Item-finding records
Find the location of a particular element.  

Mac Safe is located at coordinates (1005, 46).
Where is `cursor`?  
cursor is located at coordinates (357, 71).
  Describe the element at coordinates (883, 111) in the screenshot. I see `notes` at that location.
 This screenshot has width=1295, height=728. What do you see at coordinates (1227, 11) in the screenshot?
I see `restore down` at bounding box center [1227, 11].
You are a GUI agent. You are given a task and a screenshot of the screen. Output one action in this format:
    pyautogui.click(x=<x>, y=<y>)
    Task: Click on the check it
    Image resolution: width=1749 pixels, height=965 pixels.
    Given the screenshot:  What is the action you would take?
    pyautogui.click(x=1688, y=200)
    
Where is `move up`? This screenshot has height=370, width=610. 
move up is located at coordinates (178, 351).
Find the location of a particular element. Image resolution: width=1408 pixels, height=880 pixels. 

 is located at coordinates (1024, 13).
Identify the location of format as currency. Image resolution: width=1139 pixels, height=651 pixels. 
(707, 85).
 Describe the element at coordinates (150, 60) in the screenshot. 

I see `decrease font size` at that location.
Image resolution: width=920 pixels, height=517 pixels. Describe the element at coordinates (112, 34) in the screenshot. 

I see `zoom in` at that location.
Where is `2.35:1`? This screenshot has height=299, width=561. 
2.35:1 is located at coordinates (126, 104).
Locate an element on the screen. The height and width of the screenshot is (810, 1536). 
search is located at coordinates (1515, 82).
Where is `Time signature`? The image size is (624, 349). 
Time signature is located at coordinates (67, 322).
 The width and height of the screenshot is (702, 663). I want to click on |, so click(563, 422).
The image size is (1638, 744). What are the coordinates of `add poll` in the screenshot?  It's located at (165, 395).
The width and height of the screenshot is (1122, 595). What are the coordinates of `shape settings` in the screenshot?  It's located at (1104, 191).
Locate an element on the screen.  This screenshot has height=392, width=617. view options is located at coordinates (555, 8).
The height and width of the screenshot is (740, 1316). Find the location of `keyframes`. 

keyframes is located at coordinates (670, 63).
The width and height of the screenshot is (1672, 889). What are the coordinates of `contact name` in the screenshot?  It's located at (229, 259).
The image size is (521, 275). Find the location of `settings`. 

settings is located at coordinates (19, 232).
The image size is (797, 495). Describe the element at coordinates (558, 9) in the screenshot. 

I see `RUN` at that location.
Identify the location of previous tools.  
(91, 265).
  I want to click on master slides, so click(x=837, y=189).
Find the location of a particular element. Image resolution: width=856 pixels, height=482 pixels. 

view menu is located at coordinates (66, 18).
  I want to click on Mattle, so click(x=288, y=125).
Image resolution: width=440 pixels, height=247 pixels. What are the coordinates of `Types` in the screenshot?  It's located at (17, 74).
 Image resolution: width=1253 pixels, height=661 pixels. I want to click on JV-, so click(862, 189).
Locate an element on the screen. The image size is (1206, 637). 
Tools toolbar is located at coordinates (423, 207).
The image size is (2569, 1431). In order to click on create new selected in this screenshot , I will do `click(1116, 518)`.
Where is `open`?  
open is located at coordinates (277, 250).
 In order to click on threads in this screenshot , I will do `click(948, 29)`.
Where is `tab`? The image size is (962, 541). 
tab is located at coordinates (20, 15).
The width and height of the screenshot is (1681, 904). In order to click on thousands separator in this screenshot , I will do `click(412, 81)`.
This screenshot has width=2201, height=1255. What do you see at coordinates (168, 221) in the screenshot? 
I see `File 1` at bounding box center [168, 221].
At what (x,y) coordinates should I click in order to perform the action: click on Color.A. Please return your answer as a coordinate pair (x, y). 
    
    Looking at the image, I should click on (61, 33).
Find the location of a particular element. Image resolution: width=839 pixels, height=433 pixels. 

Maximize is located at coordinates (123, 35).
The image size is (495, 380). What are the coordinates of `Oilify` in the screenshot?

What you are asked to do: Put each line from the one containing "The image size is (521, 275)." up to and including the one containing "I want to click on master" into a Markdown table with the columns No. and Text. Number the lines in order and leave out blank lines.

Response to this exercise:
| No. | Text |
|---|---|
| 1 | The image size is (521, 275). Find the location of `settings`.  |
| 2 | settings is located at coordinates (19, 232). |
| 3 | The image size is (797, 495). Describe the element at coordinates (558, 9) in the screenshot.  |
| 4 | I see `RUN` at that location. |
| 5 | Identify the location of previous tools.   |
| 6 | (91, 265). |
| 7 |   I want to click on master slides, so click(x=837, y=189). |